* _Information provided_
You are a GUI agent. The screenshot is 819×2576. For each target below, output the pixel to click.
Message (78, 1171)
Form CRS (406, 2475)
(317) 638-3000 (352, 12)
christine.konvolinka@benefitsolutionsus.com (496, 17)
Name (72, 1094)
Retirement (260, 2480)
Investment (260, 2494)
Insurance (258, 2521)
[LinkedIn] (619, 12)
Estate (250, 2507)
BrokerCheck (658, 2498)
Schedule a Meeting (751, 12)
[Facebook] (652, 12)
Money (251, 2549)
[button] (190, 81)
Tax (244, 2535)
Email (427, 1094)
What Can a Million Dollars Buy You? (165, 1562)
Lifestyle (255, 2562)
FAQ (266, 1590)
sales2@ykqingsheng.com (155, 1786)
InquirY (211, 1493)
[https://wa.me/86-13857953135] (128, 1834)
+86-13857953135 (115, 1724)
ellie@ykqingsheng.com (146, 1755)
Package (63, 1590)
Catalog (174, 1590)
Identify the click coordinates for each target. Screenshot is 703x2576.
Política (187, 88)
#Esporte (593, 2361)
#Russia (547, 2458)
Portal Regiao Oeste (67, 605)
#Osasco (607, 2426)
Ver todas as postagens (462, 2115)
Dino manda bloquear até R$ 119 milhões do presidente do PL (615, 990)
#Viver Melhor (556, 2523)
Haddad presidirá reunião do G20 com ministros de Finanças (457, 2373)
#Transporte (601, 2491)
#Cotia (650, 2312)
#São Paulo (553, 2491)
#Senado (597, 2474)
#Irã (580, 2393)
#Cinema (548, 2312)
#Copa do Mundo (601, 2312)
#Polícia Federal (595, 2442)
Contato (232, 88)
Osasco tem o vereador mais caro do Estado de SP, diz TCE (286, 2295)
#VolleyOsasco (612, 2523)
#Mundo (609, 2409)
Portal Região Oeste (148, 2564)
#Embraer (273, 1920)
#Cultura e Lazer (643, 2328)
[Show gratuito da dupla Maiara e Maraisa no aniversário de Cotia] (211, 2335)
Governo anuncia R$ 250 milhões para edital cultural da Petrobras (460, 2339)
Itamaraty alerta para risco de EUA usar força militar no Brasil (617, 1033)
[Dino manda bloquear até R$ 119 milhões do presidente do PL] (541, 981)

* _Exercise brief_
Find "[https://wa.me/86-13857953135] (128, 1834)" in the entries above and copy that whole line exactly, then each line after it through the line that contains "#Embraer (273, 1920)".

* _Written response_
[https://wa.me/86-13857953135] (128, 1834)
+86-13857953135 (115, 1724)
ellie@ykqingsheng.com (146, 1755)
Package (63, 1590)
Catalog (174, 1590)
Identify the click coordinates for each target. Screenshot is 703x2576.
Política (187, 88)
#Esporte (593, 2361)
#Russia (547, 2458)
Portal Regiao Oeste (67, 605)
#Osasco (607, 2426)
Ver todas as postagens (462, 2115)
Dino manda bloquear até R$ 119 milhões do presidente do PL (615, 990)
#Viver Melhor (556, 2523)
Haddad presidirá reunião do G20 com ministros de Finanças (457, 2373)
#Transporte (601, 2491)
#Cotia (650, 2312)
#São Paulo (553, 2491)
#Senado (597, 2474)
#Irã (580, 2393)
#Cinema (548, 2312)
#Copa do Mundo (601, 2312)
#Polícia Federal (595, 2442)
Contato (232, 88)
Osasco tem o vereador mais caro do Estado de SP, diz TCE (286, 2295)
#VolleyOsasco (612, 2523)
#Mundo (609, 2409)
Portal Região Oeste (148, 2564)
#Embraer (273, 1920)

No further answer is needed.